Closed pshipton closed 3 years ago
@zl-wang : please assign for triage.
@mnalam-p please take a look
I'm setting this as a blocker. It seems like a regression, as we didn't see it before and now it's occurring often.
The crash is byproduct of trying to load an invalid address in the jitted code.

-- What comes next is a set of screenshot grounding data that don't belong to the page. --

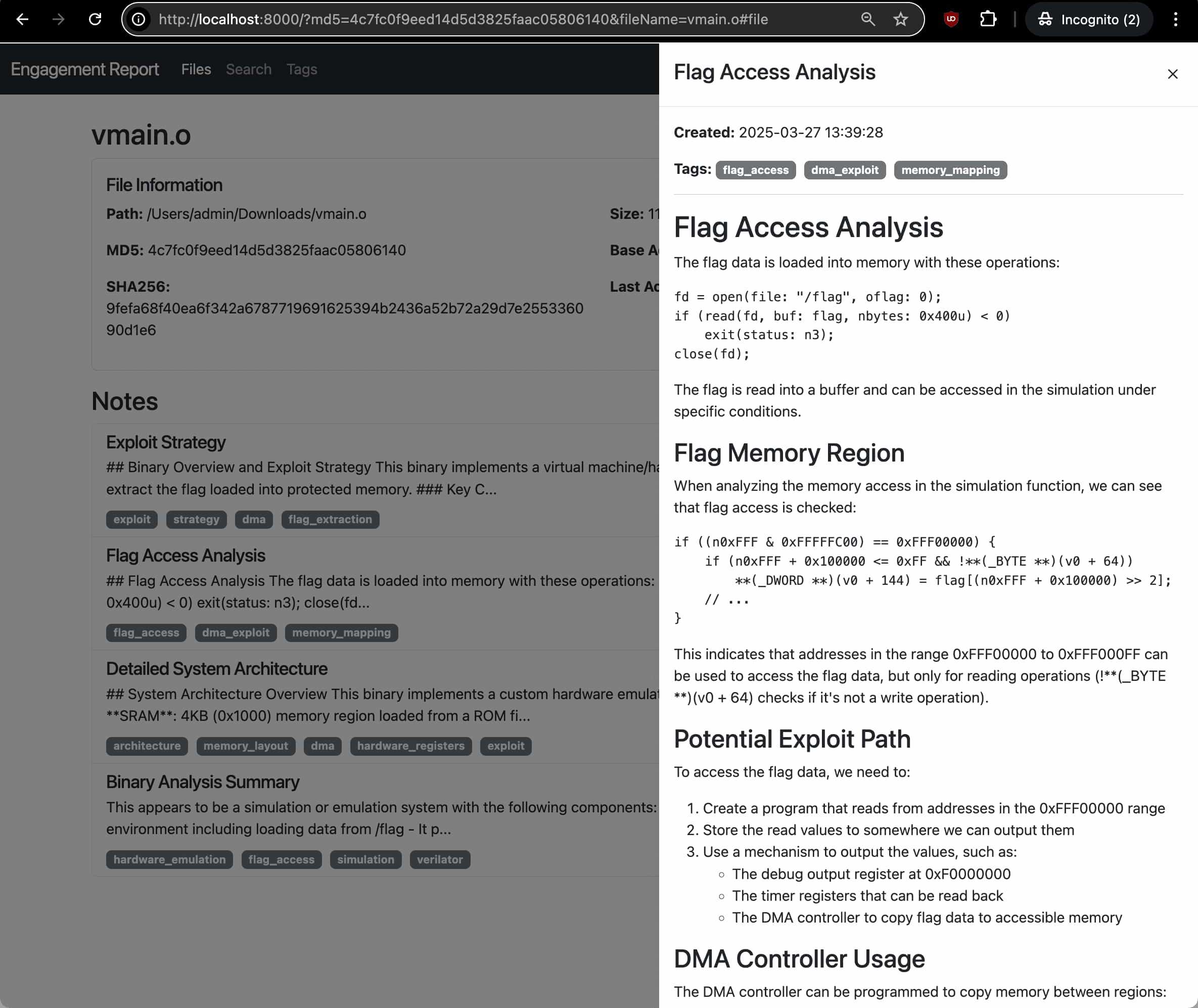Open the Tags nav item
The image size is (1198, 1008).
click(x=301, y=69)
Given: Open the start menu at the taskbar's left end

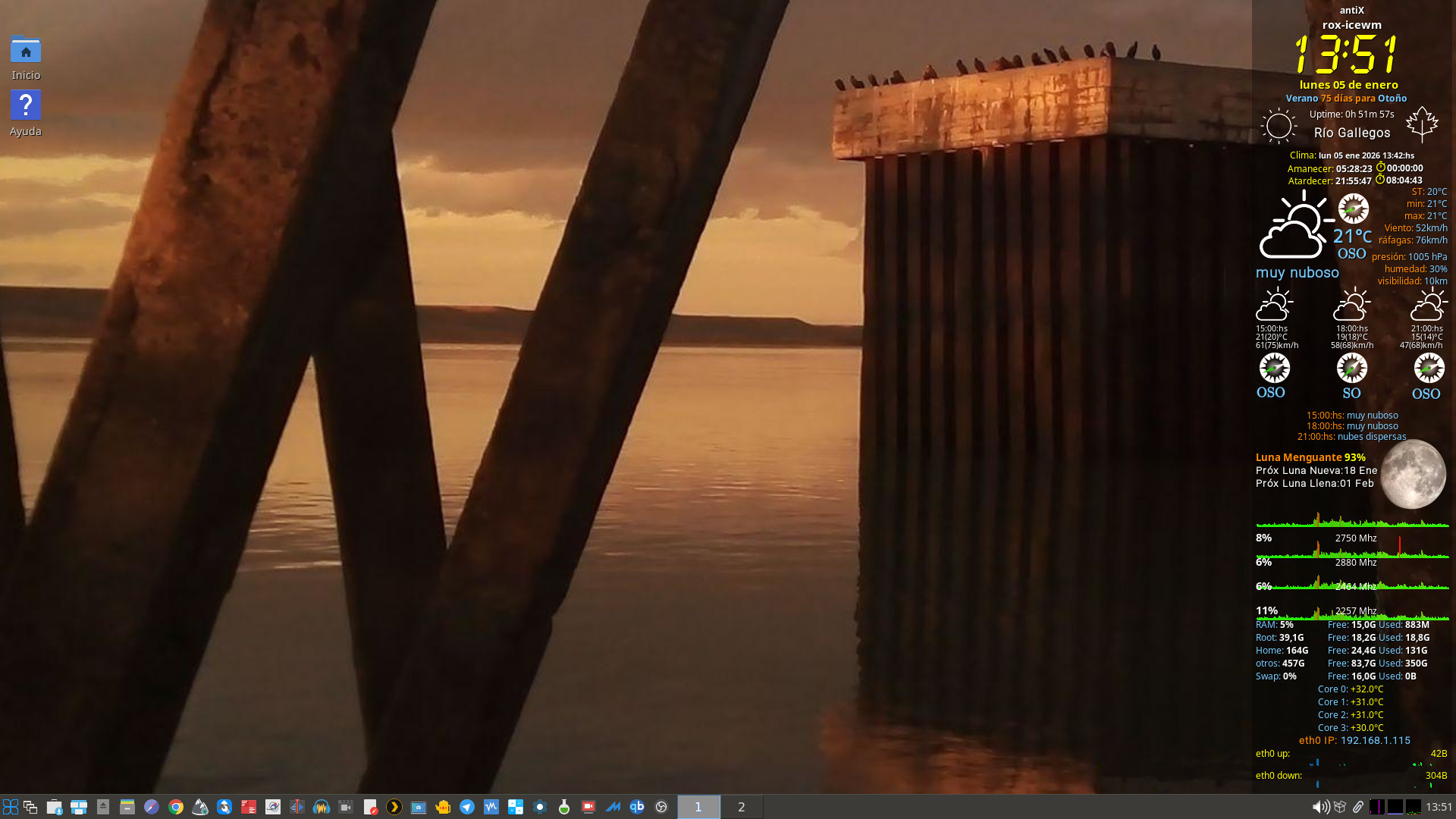Looking at the screenshot, I should pyautogui.click(x=11, y=807).
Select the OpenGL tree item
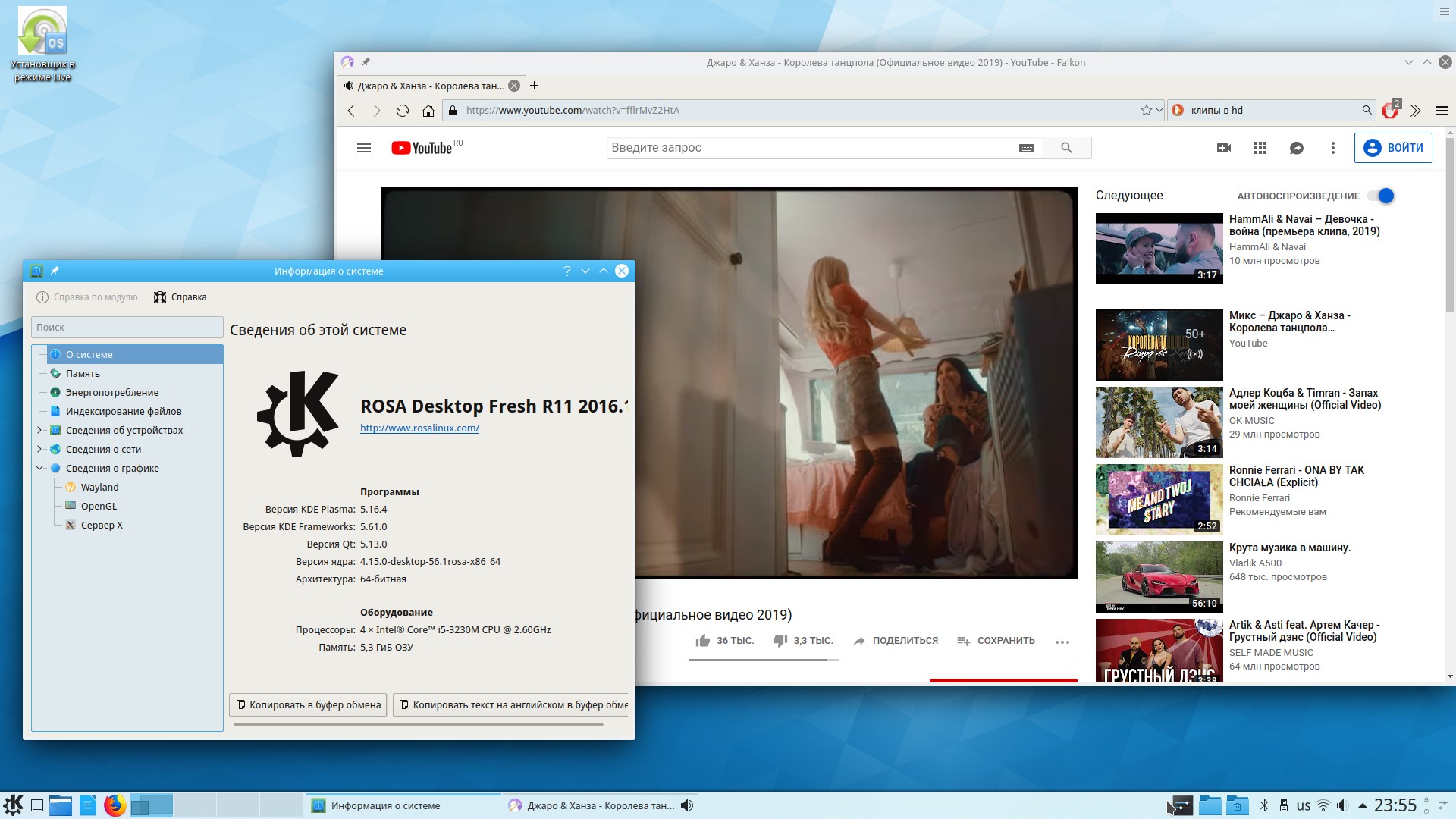Image resolution: width=1456 pixels, height=819 pixels. [99, 506]
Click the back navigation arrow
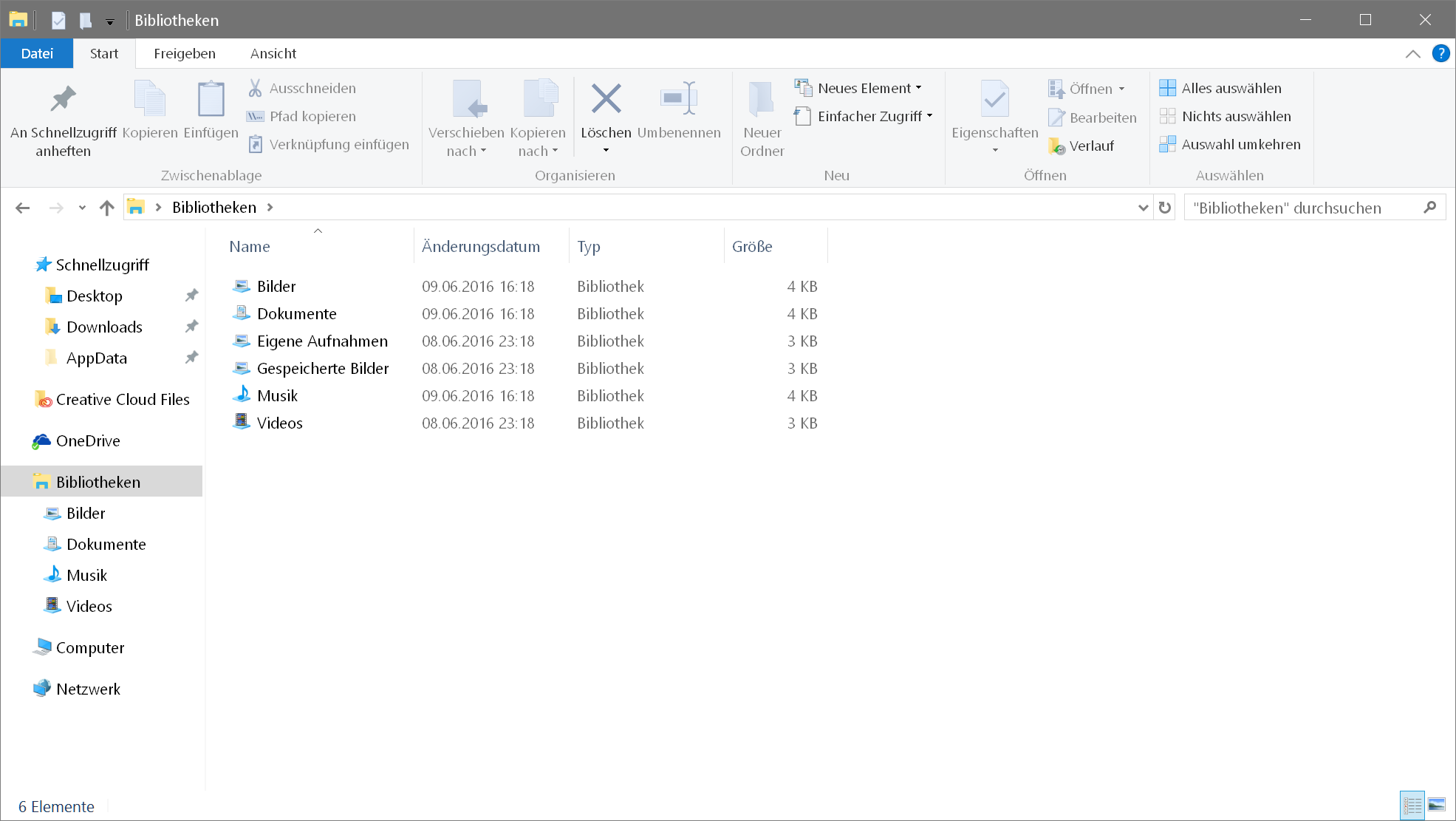This screenshot has width=1456, height=821. click(x=23, y=208)
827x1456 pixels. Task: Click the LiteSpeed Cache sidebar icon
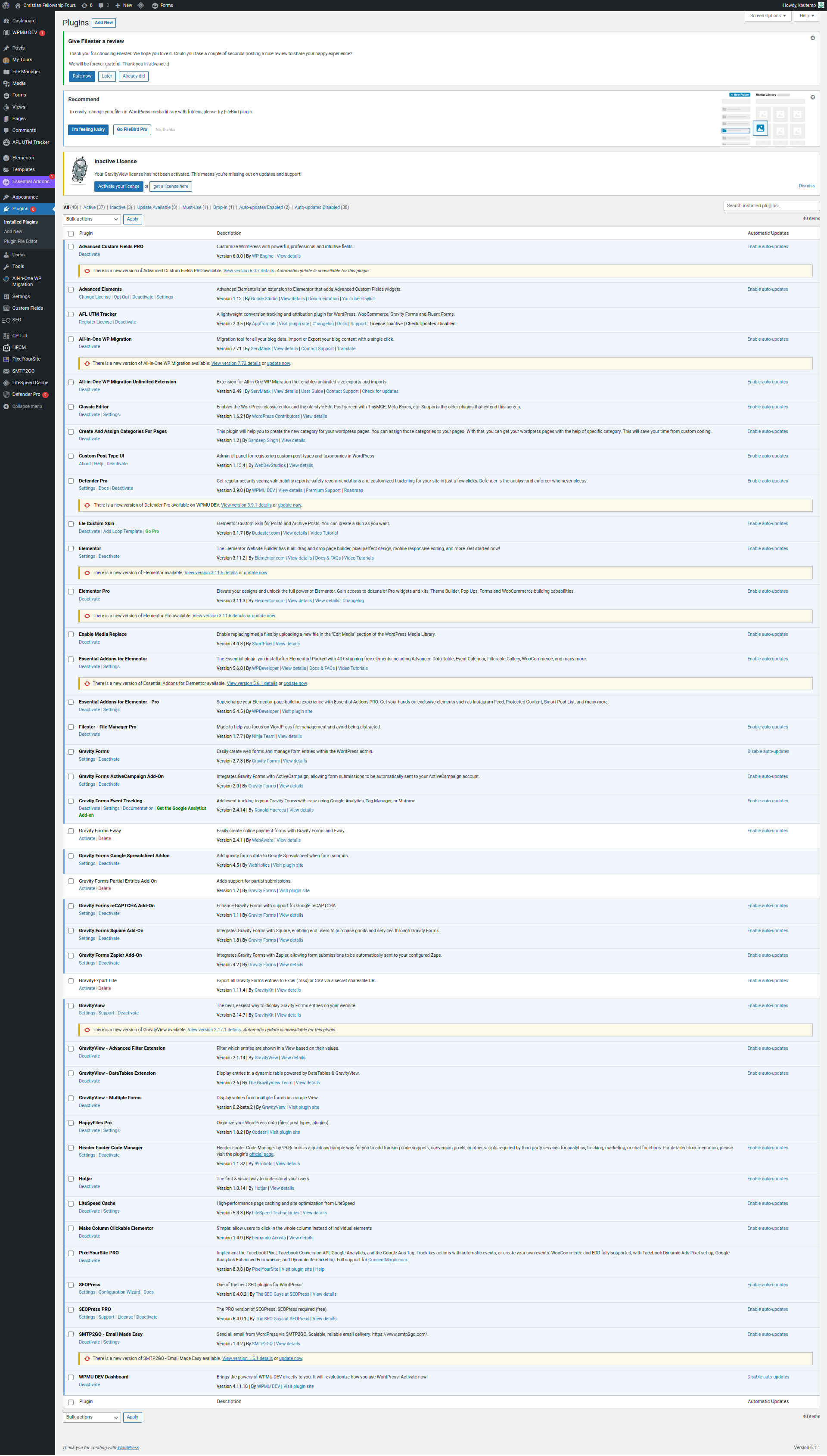[x=6, y=383]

The problematic jitted method is -
jdk/internal/util/random/RandomSupport$RandomLongsSpliterator.forEachRemaining
From the jitdump the problematic IL is the following -
lwz gr24, [gr3, 40] # SymRef jdk/internal/util/random/RandomSupport$RandomLongsSpliterator.generatingGenerator Ljava/util/random/RandomGenerator;[#385 final Shadow +40]
...
lwz gr10, [gr24, 8] # SymRef java/util/SplittableRandom$AbstractSplittableGeneratorProxy.this$0 Ljava/util/SplittableRandom;[#438 final Shadow +8]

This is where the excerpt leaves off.